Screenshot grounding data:

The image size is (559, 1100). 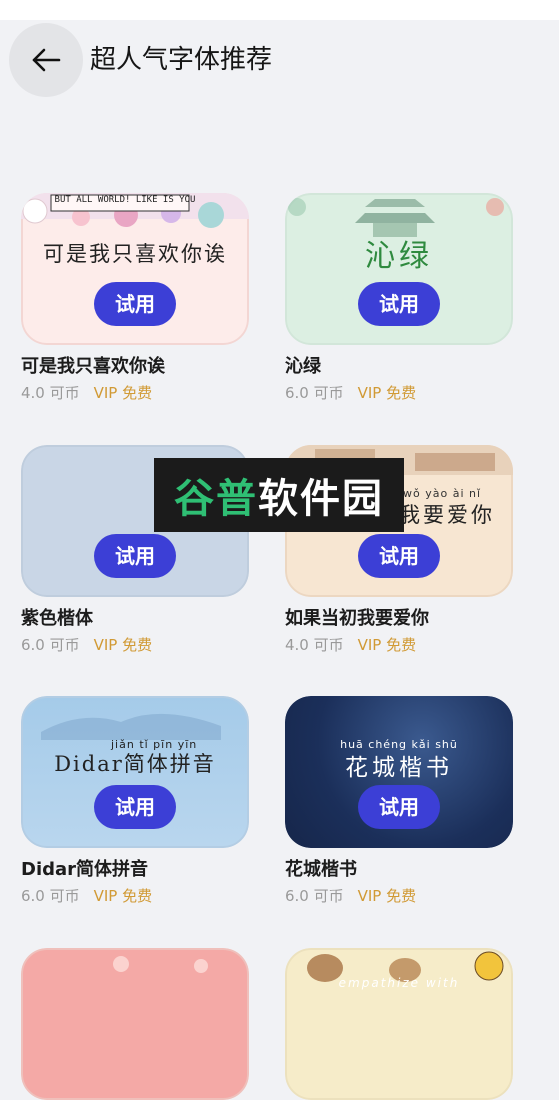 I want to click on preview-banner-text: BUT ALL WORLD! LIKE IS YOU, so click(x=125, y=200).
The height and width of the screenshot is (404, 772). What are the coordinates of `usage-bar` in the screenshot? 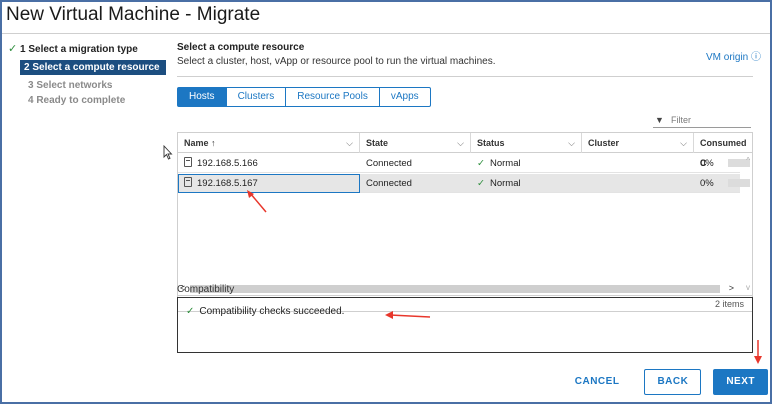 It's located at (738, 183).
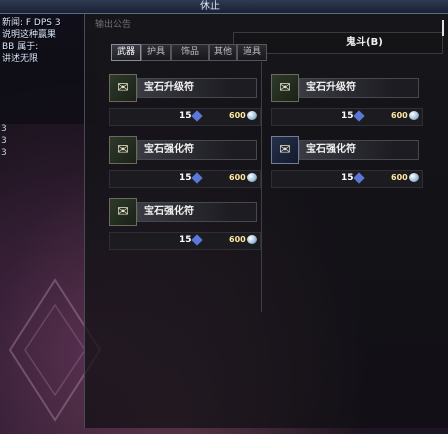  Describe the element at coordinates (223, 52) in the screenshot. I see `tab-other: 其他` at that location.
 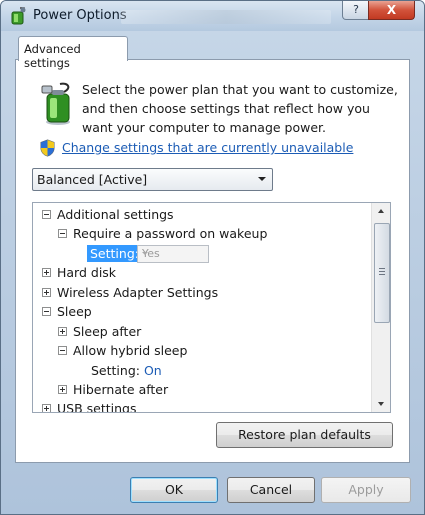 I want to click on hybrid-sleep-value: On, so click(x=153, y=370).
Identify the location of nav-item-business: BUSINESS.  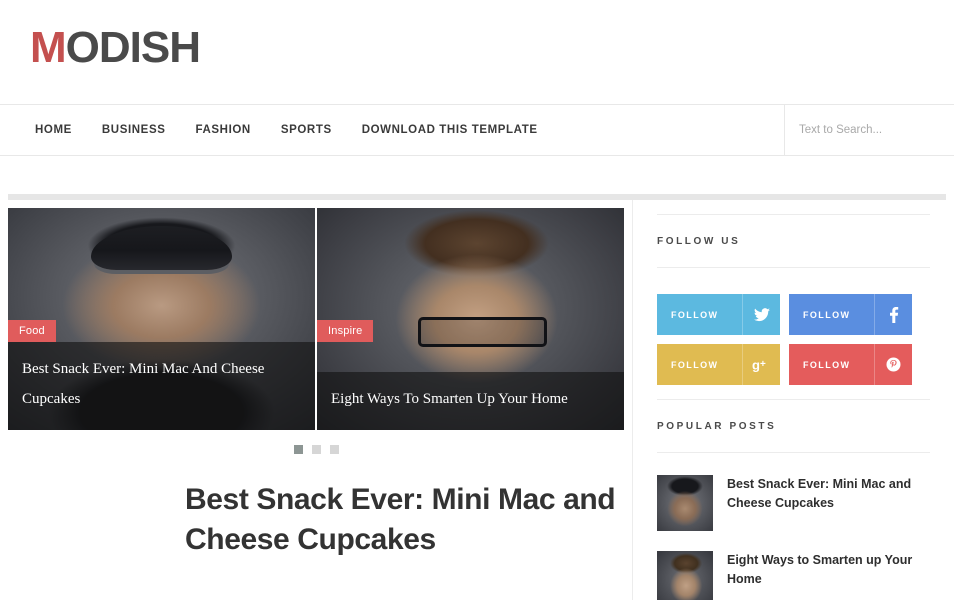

*WHAT TO PRODUCE*.
Reproduce word for word the entries starting with the line that contains "I want to click on hybrid-sleep-value: On, so" and continuing through the end of the entries, leaving the pictures out.

*TASK SOLUTION*.
  I want to click on hybrid-sleep-value: On, so click(x=153, y=370).
Identify the location of nav-item-business: BUSINESS.  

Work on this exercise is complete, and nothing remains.